If you are not a computer science student chances are you don't know who Alan Turing was. This year we celebrate Turing Centenary, that is the 100th anniversary of his birthday. Since computers are such ubiquitous devices today, I believe that every computer user should know who Alan Turing was.
He is often considered to be the father of Computer Science. However, it would be more accurate to say that Turing is the grand-father of Computer Science while John von Neumann is its father. So I shall write a few words about John von Neumann as well.
Alan Mathison Turing invented the so-called Turing machine in the 1930s, which is the abstract model of a modern computer, before any real computer was built in the 20th century. The Turing machine was exclusively built on paper (as a mathematical construct) and it was the preliminary theoretical step that permitted the building of the first general-purpose electronic computer, ENIAC, in 1946.

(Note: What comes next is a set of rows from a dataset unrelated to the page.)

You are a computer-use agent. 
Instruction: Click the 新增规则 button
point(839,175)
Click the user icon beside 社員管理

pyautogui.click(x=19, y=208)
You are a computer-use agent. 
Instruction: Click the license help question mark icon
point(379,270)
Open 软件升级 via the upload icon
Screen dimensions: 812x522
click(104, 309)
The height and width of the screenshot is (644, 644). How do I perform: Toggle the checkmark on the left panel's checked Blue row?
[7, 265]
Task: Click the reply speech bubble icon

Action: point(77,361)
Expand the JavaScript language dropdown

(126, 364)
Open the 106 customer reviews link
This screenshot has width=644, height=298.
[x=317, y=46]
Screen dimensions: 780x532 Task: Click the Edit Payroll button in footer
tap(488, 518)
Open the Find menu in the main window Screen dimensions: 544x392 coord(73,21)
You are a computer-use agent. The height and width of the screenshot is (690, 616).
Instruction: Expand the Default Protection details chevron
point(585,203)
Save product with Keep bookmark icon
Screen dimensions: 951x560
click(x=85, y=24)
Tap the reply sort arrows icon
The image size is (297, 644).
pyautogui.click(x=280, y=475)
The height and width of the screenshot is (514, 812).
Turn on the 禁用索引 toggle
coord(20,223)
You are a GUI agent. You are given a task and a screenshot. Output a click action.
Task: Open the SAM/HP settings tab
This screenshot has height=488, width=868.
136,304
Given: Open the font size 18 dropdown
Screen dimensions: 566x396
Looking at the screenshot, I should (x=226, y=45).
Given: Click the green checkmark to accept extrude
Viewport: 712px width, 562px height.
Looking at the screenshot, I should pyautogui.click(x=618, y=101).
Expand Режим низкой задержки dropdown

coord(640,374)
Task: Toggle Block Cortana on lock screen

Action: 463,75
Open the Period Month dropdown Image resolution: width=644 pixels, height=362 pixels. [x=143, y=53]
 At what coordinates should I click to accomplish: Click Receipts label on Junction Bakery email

One of his most profound achievement is "the principle of a universal machine that makes logic rather than arithmetic the computer's driving force", writes the University of Oxford's Andrew Hodges. Turing also defined the concept of computability, which is still very important for the theory of Computer Science.
"And what is a Turing machine?" you might ask. It is an abstract machine and it has a precise mathematical definition, which I am not going to write here. Imagine you have a black box with two tapes attached. One is a so-called input tape and the other tape is used for computation (a computer must be able to compute, right?). We establish a bunch of allowed input characters (for examples all the letters of the English alphabet, or just the digits 0 and 1.) Then we write a sequence of arbitrary input characters on the input tape. The Turing machine is capable of reading each input character, one by one. It is allowed to read them (the input) as many times as it needs to, back and forth.
Now the other tape is extremely long, actually you should imagine it to be infinite. (The input tape is finite.) The machine also has a state. It is a black box (you don't know much about its contents) but at every moment this box is in a certain state. Like a door that may be open or closed, or like a semaphore that may be red, yellow or green. The number of possible states of the Turing machine is finite.
Imagine also that somewhere inside the black box there is a set of rules used by the machine to compute. (As you see, the machine computes using symbols, not necessarily numbers. But this is similar to algebra where you compute using letters and numbers.) Each rule says something like this: if the state of the machine is s and if the input character the machine just read is a, then write a certain character on the infinite tape and move the writing head one cell to the left.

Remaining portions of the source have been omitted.